Mixed reality, on the other hand, incorporates both of these ideas to create a hybrid experience where the user can interact with both the real and virtual world. Mixed reality devices can take many forms. For the purposes of this technology roadmap we've elected to narrow our focus to wearable headgear (heads up) devices. These devices are typically fashioned with visual displays and tracking technology that allow six degrees of freedom (forward/backward, up/down, left/right, pitch, yaw, roll) and immersive experiences. The elements of form for an example mixed reality product, the Microsoft HoloLens (1st generation), are depicted in the figures below.

HoloLens Overview Pic1.png HoloLens.png

Figure 2 - Mixed Reality Example (Microsoft Hololens)

In terms of functional taxonomy, this technology is primarily intended to exchange information. The design of these devices today allow for information to be exchanged through two of the five human perceptual systems: (1) visual system & (2) auditory system.

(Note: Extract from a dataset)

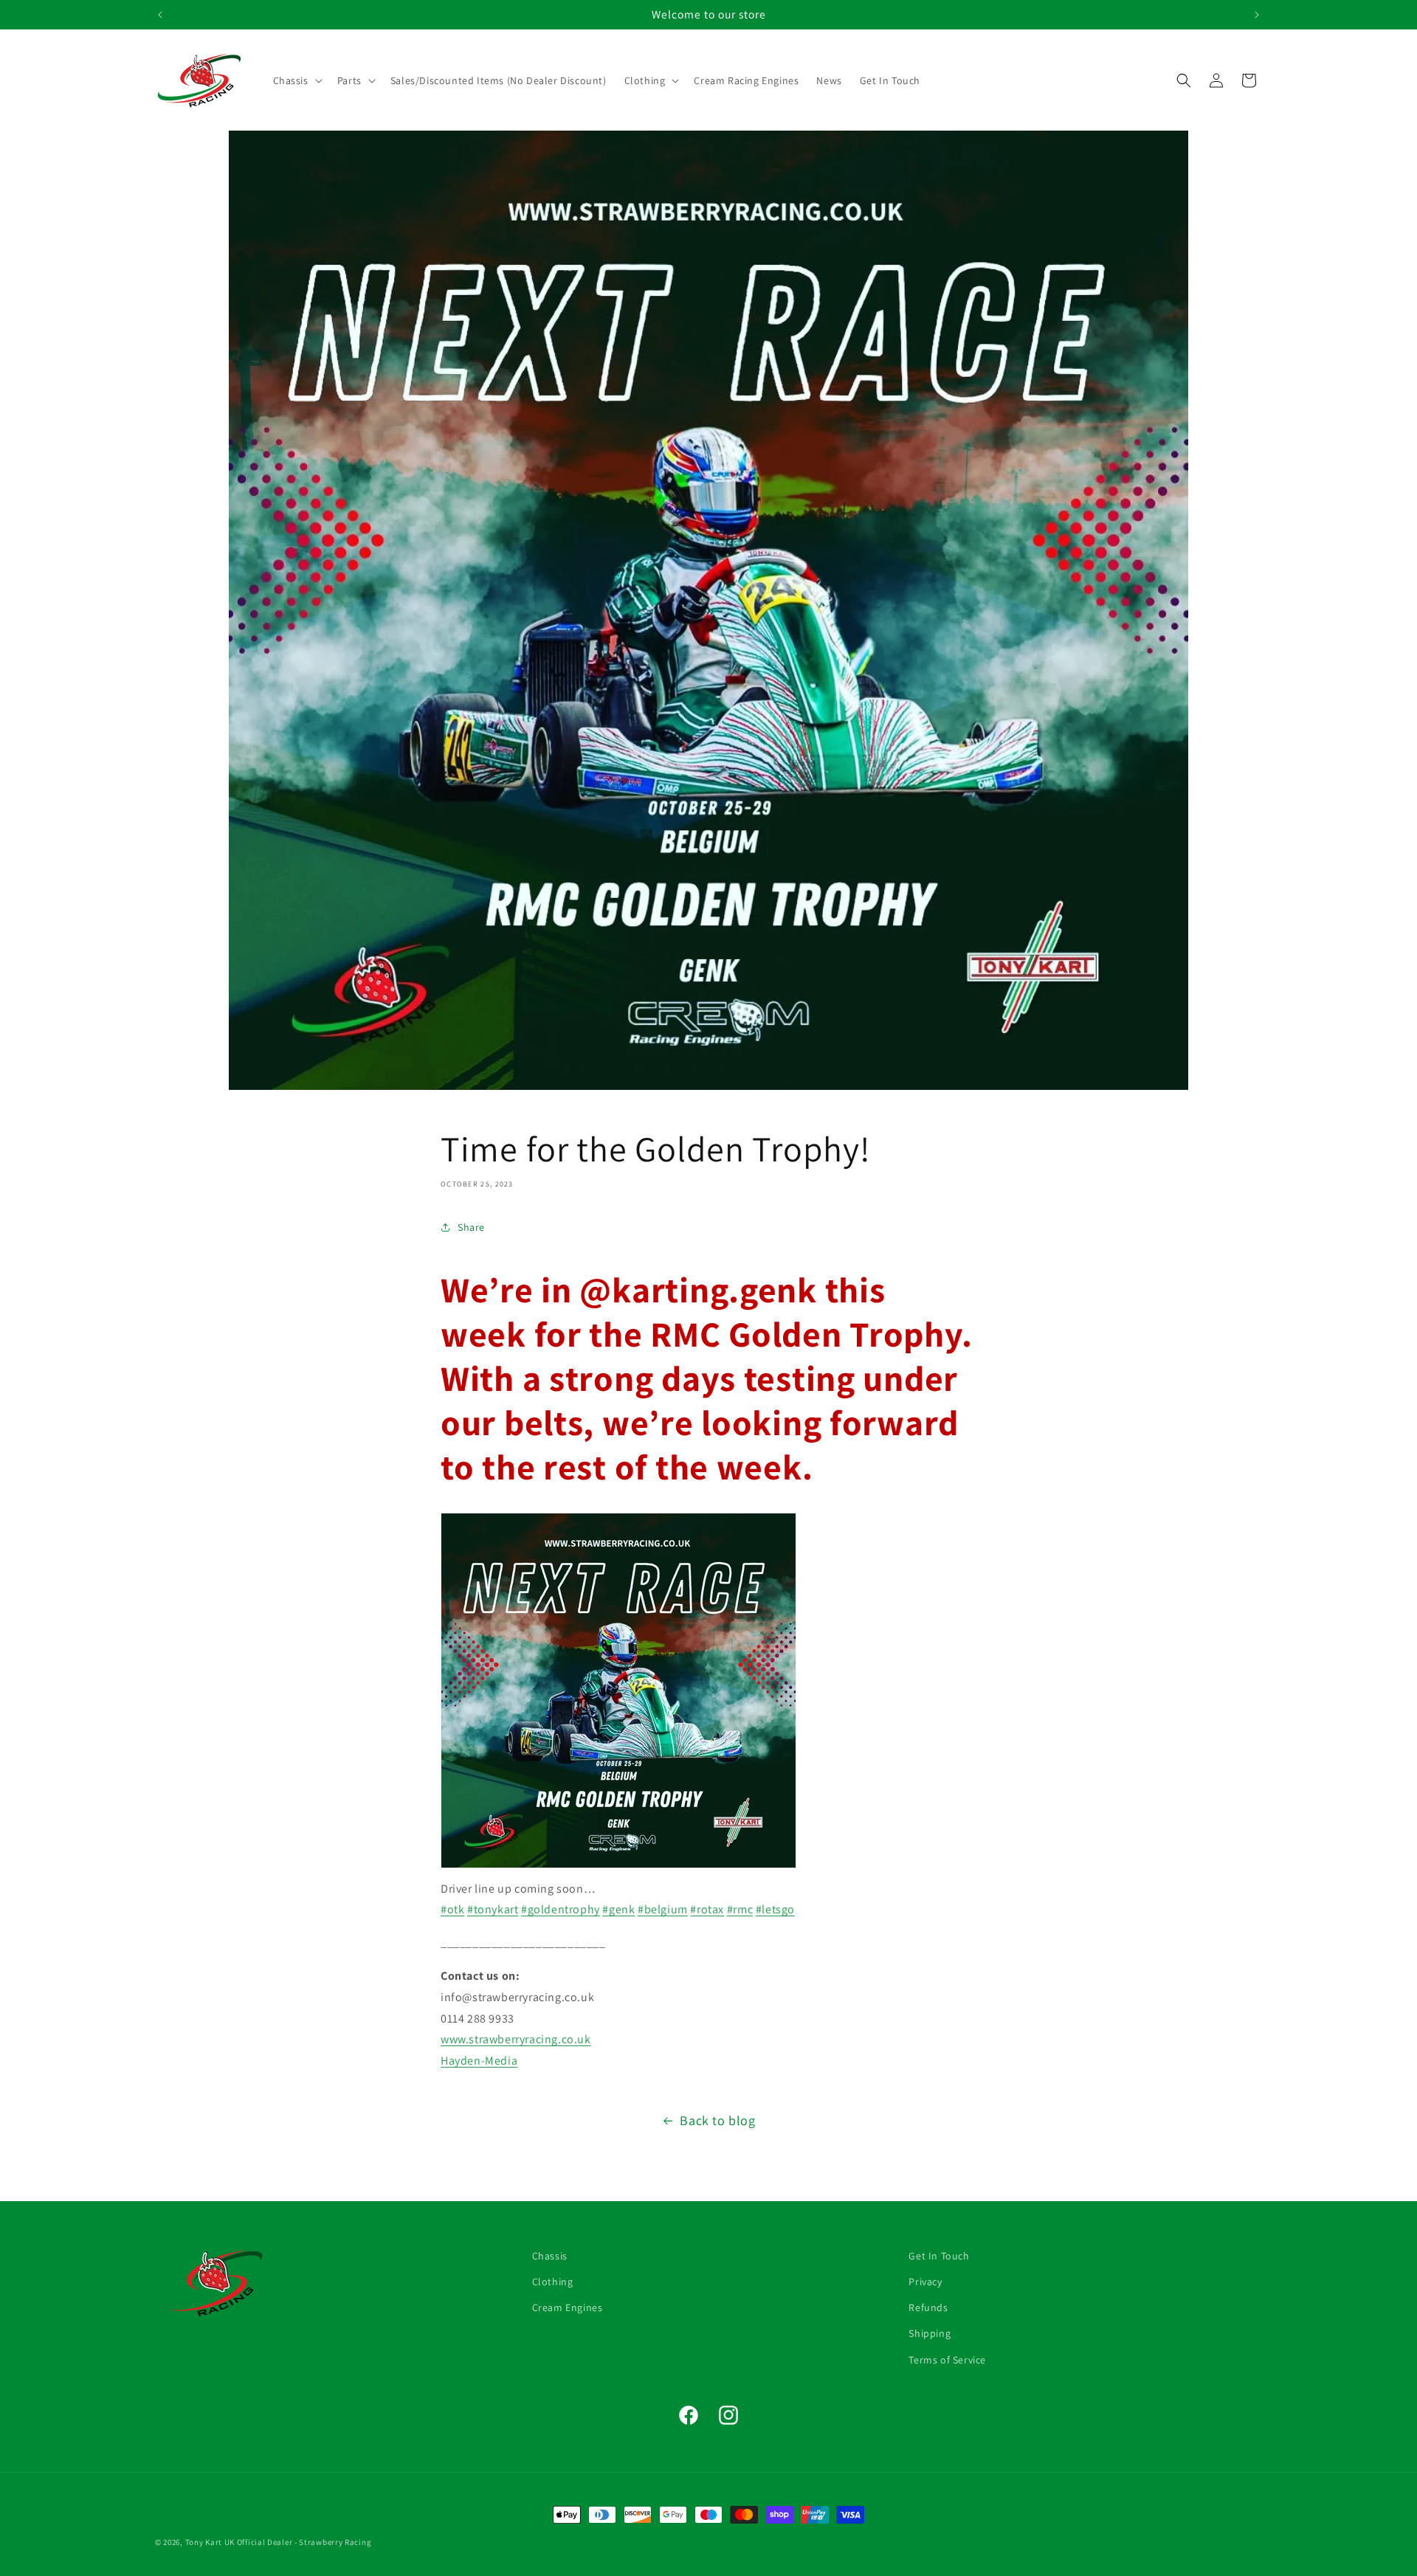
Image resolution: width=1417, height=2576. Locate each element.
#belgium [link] (663, 1909)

The combination of hardware, software, and informational/environmental inputs allow mixed reality users to interact and anchor virtual objects to the real world environment.

MR Tree.png

The 2-MRH tree that we can extract from the DSM below shows us that the Mixed Reality Headset (2MRH) is part of a larger company-wide initiative on Augmented and Virtual Reality (1AVR), and that it requires the following key enabling technologies at the subsystem level: 3ED Display Engine, 3CFE Carbon Fiber Enclosure, and 3IS Immersive Sensors. In turn, these require enabling technologies at level 4, the technology component level: 4VC vapor chamber components in the back of the processing units, 4ET eye tracking technology improvements, 4TS titanium stabilizers and spacers that make the headset more comfortable and stable and 4HF haptic feedback sensors (e.g., gloves or control panels that exchange tactile information).

Design Structure Matrix (DSM) Allocation

MRDSM.png

Figure 3 - Mixed Reality DSM

The DSM above shows us that mixed reality technology requires the following key enabling technologies at the subsystem level: Holographic Processing Units (HPU), Computer Processing Units (CPU) / advanced computing capabilities, sensors (e.g. this includes various optic sensors, haptic sensors, etc), and connectivity (e.g. WiFi, Bluetooth, etc).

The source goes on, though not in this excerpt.